-- Excerpted passage start --

Achebe first literary work entitled Polar Undergraduate was published in 1950 in the University Herald newspaper, which he later became the editor during the 1951–52 academic year. In 1953, Achebe graduated with a second-class degree and on September 10, 1961, he married Christiana Chinwe (Christie) Okoli on the university campus. Achebe co-founded a publishing company with Christopher Okigbo, called the Citadel Press in 1967 and was also the director of two Nigerian publishing houses, Heinemann Educational Books Ltd. and Nwankwo-Ifejika Ltd. Achebe joined the faculty at the University of Connecticut in 1975 and shortly after that, returned to the University of Nigeria as a research fellow from 1976-1981, later joining the faculty as a professor of English.

Literary Work

Achebe’s literary work often touch on areas of African identity and decolonization. In 1958, Achebe published Things Fall Apart, which went on to become one of the most important books in African literature, selling over 12 million copies and translated into more than 50 languages. Before the novel was released in 1958, most novels about Africa were authored by Europeans who often described Africans as savages who required enlightenment. But through his debut novel, Achebe squashed this skewed view by finding an eloquent and effective mode to describe a realistic social, cultural and historical situation of modern Africa. Another beauty of Things Fall Apart is that it provided a different perspective about European colonization previously undescribed.

Achebe published more novels, short stories and works of poetry, which include his 1960 novel No Longer at Ease, which he dedicated to his wife, Anthills of the Savannah (1987), shortlisted for the Booker McConnell Prize, How the Leopard Got His Claws (1973) a children’s book and There Was a Country, his 2012 novel which he recounts his experiences during the Nigerian civil war. Chinua Achebe won several awards over the course of his writing career, including but not limited to the Commonwealth Poetry Prize (1982), Man Booker International Prize (2007) and the Dorothy and Lillian Gish Prize (2010). A comprehensive list of his literary work are listed below:


Things Fall Apart (1958)

No Longer at Ease (1960)

Arrow of God (1964)

A Man of the People (1966)

Anthill of the Savanna (1987)


Beware Soul Brother, and Other Poems (1971)

Don’t Let Him Die: An Anthology of Memoir Poems for Christopher Okigbo (1978)

Another Africa (1988)

Collected Poems (2005)

Short & Children Stories

Marriage is a Private Affair (1952)

Dead Men’s Path (1953)

The Sacrificial Egg and Other Stories (1953)

Chike and the River (1966)

How the Leopard Got His Claws (1972)

Non-Fiction & Commentary

The Novelist as Teacher (1965)

Morning Yet On Creation (1975)

The Trouble With Nigeria (1984)

Hopes and Impediments (1988)

There Was A Country: A Personal History of Biafra (2012)

-- Excerpted passage end --

▸ The tasks
- A) In the Chinua Achebe biography, who co-founded the Citadel Press with Achebe in 1967?
- B) Resume the Chinua Achebe biography after its last listed title.

-- Data section start --

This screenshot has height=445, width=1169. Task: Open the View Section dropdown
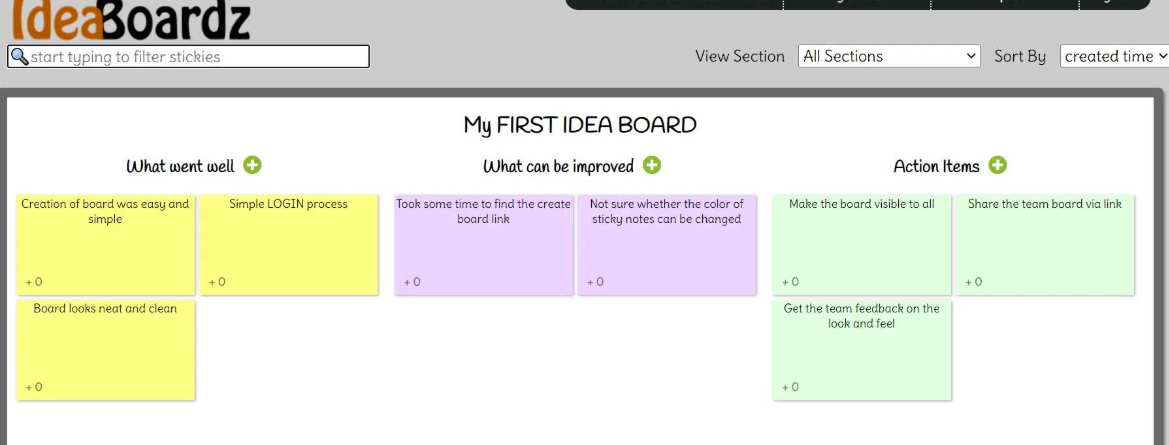pos(889,56)
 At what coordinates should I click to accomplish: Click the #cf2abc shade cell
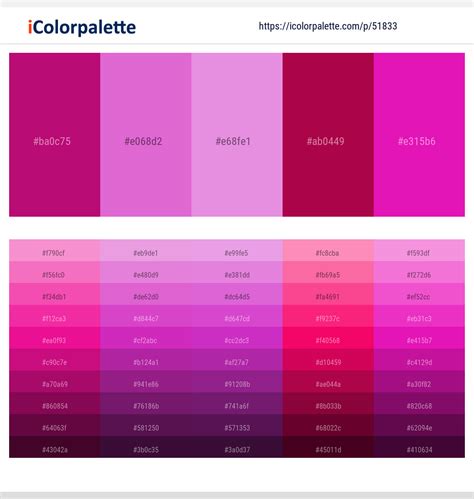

-- Data section end --

▸ Solved problems
- A) Christopher Okigbo

- B)
Role during the Nigerian Civil War

In May of 1967, war broke out in Nigeria when Biafra declared themselves independent of Nigeria.  Committed to the cause, Achebe moved from Enugu to Abia, the Biafran capital and agreed to serve as foreign ambassador. Though he continued to write and publish mostly works of poetry, the relationship between Nigerian and Biafran writers went sour due to conflicting opinions and support for the warring sides. In spite of that, Achebe showed support for Wole Soyinka when he was imprisoned for meeting with Biafran officials. Achebe criticized the Nigerian government led by General Yakubu Gowon for events leading to the war that forced Biafra to secede. He also alluded to Nigeria’s past colonial masters as engineers of the turmoil Nigeria was going through at the time.

By September 1968, the war worsened; the city of Aba fell to Nigerian forces and Achebe was forced to move to Umuahia, the new seat of Biafran government. He became the chair of the National Guidance Committee set up to draft principles and ideas for the post-war era. To raise awareness about the critical situation in Biafra, Achebe and fellow writers Cyprian Ekwensi and Gabriel Okara went on a tour in the United States in October 1969 and by January 1970, the war ended and saw the end of Biafran State.

Later Life

Achebe returned to his hometown Ogidi, which was destroyed during the war and joined the faculty at University of Nigeria, Nsukka. Due to his allegiance to Biafra, his passport was revoked denying him access to travel outside of the country. Achebe recounts his experiences during the Nigerian civil war in his 2012 novel, There Was a Country. Though Chinua Achebe won several awards and received honorary degrees from over 30 universities around the world, he never received a Nobel Prize despite his scholarly achievements and the global importance of his work.

On 22nd March, 1990, Achebe was involved in a car accident on his way to Lagos which left him paralyzed from the waist down confining him to a wheelchair for the rest of his life. Not long after that, he moved to the United States and became the Charles P. Stevenson Professor of Languages and Literature at Bard College, north of New York City, a position he held for 15 years. In 2009, Achebe left Bard to become the David and Marianna Fisher University Professor of Africana Studies at Brown University in Providence, Rhode Island. Achebe passed away on March 21, 2013 in Boston, Massachusetts. He is survived by four children and six grandchildren.

234 Impact

National Hero:

Achebe’s first novel, Things Fall Apart (1958), is a masterpiece, regarded as the most successful and most widely read book in modern African Literature. The novel was listed in Time Magazine’s TIME 100 Best English-language Novels from 1923 to 2005 and has been translated into more than 50 languages. Achebe’s work, particularly Things Fall Apart, paved the way for many African novelists and encouraged many novelists to tell their stories in their native languages.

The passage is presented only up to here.